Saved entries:
--

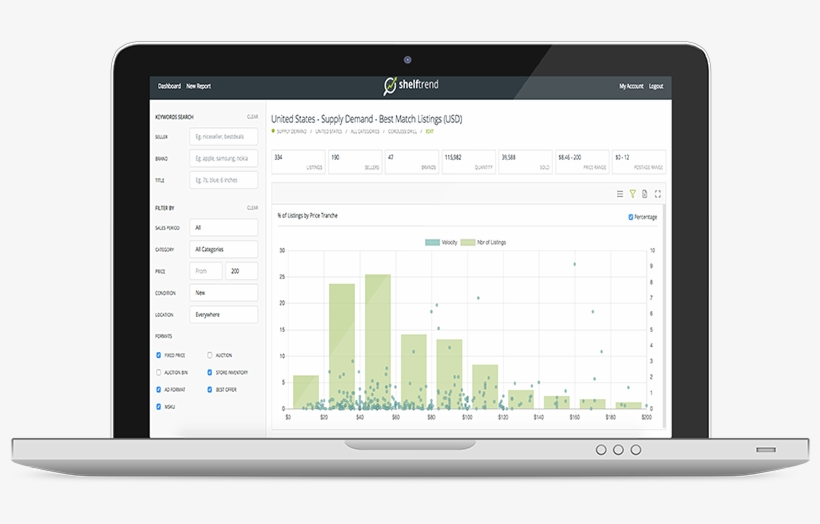Clear the keywords search filters
The width and height of the screenshot is (820, 524).
click(252, 117)
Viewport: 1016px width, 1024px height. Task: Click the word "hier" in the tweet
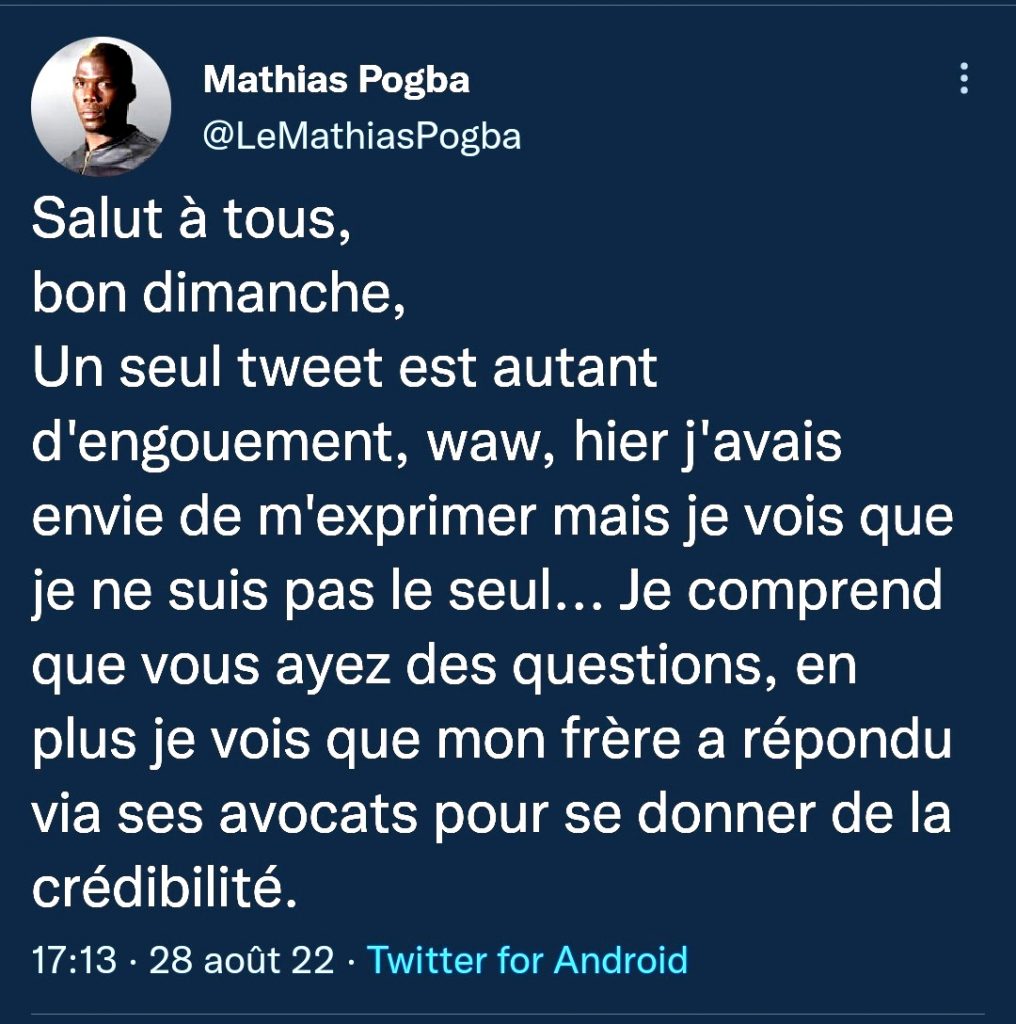pyautogui.click(x=614, y=443)
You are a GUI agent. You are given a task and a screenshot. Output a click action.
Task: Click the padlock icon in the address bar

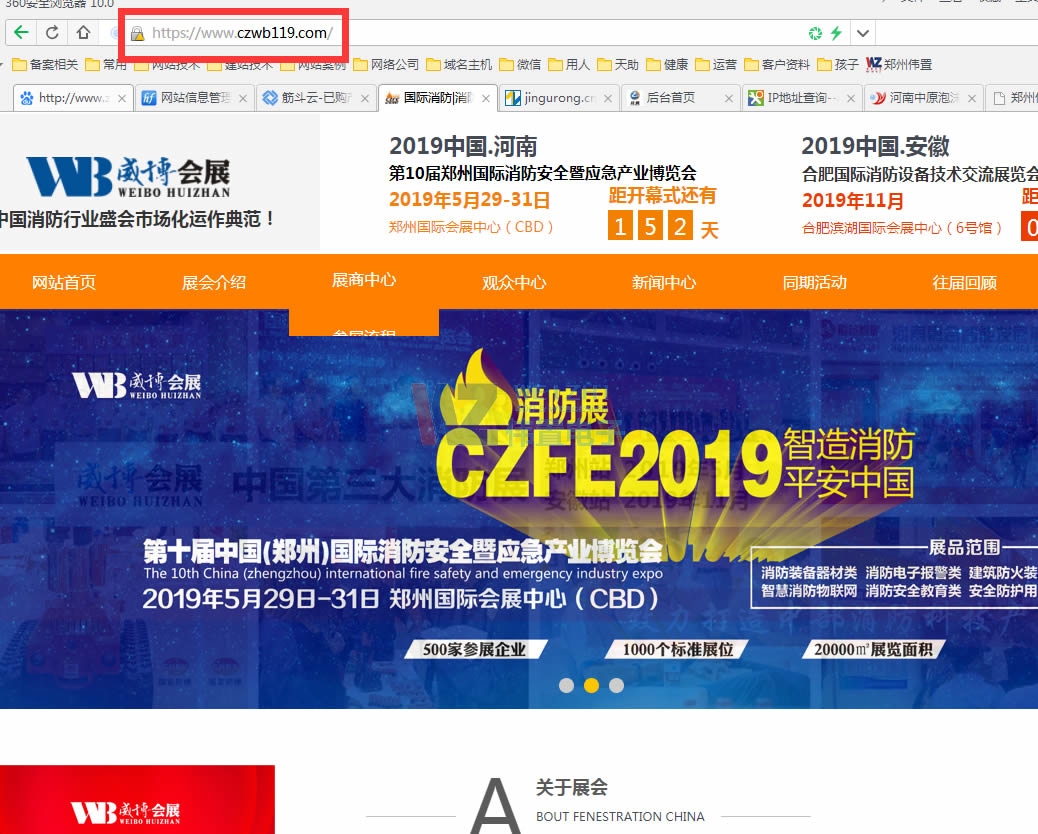(135, 32)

--

◆ REQUIREMENT ◆
Please transcribe exactly the lines from the one containing "Viewport: 1016px width, 1024px" through the final line of the data, including both, and nothing else. Pictures are to be left out.

◆ TASK RESPONSE ◆
Viewport: 1016px width, 1024px height. Task: Click the word "hier" in the tweet
pyautogui.click(x=614, y=443)
You are a GUI agent. You are given a task and a screenshot. Output a click action.
Task: Click the padlock icon in the address bar

(135, 32)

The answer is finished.